I'm thinking that the 10inch could be smaller and the damped transmission line/quarter wave (or whatever it is) could be much shorter. Maybe response of the Hybrid could be flat down to 100Hz?

Any thoughts in hindsight?
 
Yes, I like your assessment and I'm confident you could easily get flat response below 100hz with the option you described.

I think most folks would be satisfied with the bass output of my hybrid speakers as-is. I mean, the bass actually does go quite low and it's gorgeous and adequate for jazz and easy listening, at least. Obviously, I had not envisioned using a subwoofer when I built my hybrids; otherwise, I might have used smaller woofers, enabling a far smaller bass enclosure and [thus] the beam-splitter design would not have been necessary. Still, I do love the TL sound so I would likely go with that again. Ideally, I would still prefer to use only the two hybrids with larger woofers for awesome bass but, as we know, large woofers aren't as fast and accurate as needed to blend with [these size] stats at their optimum crossover frequency and the TL box volume would get prohibitively large with larger woofers. All choices are a compromise.

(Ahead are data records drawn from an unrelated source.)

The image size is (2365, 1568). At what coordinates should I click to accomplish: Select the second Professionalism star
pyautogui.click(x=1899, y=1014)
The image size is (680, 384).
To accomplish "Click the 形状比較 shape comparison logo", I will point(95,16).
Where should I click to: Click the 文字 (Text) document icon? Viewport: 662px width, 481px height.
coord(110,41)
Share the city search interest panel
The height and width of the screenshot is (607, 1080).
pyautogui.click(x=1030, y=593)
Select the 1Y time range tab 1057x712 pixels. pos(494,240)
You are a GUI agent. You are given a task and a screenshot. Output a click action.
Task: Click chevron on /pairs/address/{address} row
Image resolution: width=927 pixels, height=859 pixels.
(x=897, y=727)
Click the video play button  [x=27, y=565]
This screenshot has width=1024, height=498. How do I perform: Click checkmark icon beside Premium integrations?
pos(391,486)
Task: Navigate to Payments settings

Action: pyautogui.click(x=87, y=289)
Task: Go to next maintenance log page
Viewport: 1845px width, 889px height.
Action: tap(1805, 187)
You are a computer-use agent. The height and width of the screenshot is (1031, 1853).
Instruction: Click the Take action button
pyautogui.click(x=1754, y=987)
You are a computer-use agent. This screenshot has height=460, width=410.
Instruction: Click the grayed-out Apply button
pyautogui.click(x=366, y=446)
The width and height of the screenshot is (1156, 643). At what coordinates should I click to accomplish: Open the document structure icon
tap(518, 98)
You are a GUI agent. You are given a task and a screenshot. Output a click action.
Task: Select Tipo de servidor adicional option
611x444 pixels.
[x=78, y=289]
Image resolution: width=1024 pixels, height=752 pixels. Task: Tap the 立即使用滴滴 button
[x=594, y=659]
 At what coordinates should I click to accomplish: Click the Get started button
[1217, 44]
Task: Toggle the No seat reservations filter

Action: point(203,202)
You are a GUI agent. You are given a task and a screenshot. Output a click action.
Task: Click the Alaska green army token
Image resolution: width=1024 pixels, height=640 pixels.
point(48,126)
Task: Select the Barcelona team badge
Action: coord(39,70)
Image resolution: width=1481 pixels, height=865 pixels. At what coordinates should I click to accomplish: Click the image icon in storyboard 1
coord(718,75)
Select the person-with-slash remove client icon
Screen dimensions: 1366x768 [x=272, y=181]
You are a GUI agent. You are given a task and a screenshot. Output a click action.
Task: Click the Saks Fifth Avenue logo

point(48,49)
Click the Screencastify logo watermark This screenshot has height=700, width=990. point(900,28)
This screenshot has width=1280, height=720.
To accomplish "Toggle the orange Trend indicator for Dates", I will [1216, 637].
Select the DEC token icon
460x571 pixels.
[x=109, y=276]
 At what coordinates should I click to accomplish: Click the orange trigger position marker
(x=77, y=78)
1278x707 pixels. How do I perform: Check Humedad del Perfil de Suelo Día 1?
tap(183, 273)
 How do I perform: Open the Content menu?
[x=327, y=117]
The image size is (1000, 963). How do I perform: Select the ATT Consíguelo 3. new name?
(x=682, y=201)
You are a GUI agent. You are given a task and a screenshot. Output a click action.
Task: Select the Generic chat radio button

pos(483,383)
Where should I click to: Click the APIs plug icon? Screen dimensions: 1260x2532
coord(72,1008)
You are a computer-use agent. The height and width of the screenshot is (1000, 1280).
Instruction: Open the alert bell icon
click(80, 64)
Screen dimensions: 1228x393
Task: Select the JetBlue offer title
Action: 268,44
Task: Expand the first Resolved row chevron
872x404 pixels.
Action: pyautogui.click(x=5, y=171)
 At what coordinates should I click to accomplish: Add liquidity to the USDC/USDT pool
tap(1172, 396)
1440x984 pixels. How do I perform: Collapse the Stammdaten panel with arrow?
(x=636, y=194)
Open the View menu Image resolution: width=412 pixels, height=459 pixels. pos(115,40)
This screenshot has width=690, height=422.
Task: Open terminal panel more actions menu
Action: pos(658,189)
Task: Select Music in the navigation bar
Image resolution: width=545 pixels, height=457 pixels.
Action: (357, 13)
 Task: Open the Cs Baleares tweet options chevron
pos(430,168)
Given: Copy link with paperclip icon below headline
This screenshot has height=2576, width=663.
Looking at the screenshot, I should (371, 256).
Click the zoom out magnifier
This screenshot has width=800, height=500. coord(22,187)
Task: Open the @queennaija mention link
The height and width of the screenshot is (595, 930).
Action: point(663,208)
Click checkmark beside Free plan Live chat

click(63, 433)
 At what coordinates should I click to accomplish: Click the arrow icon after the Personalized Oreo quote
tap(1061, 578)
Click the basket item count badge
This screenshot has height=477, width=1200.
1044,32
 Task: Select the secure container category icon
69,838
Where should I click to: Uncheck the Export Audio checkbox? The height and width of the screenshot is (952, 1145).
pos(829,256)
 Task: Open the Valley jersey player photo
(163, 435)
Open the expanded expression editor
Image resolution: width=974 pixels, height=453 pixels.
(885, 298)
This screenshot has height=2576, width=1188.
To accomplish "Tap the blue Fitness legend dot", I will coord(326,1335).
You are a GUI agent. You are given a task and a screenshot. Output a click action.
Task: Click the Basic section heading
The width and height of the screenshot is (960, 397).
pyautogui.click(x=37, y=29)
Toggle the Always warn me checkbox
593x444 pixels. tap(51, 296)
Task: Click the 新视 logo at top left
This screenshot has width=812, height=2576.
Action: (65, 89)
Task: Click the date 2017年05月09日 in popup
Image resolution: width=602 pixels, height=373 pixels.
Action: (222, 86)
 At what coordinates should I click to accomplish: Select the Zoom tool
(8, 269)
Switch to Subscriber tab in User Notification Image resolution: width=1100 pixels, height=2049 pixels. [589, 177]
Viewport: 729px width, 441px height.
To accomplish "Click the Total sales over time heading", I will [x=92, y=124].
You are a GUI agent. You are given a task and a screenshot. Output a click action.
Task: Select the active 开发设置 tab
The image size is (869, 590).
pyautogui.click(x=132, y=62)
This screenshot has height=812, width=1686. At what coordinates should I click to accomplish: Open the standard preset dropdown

Really, I think the option you described would work great if coupled with a sub. For me, I'm undecided which option I would choose if I had it to do again but here are some configurations I would consider:

1) Hybrid TL ESL, 8" woofers in same structure, no beam splitter, separate subwoofer.

[if size is no concern]:
2) Hybrid TL with wider ESL panel, lower X-over freq, 1.5 khz capable 12" woofers, beam splitter cabinet.

[if size and room space is no concern]:
3) Wider ESL panels, lower X-over, separate 12" TL enclosures.

[ultimate/prefered option if size, space and $$$cost were of no concern]:

4) Full dipole system: 16"x 72" ESL panels side by side with multiple 8" or 10" woofers in open baffle vertical line source array.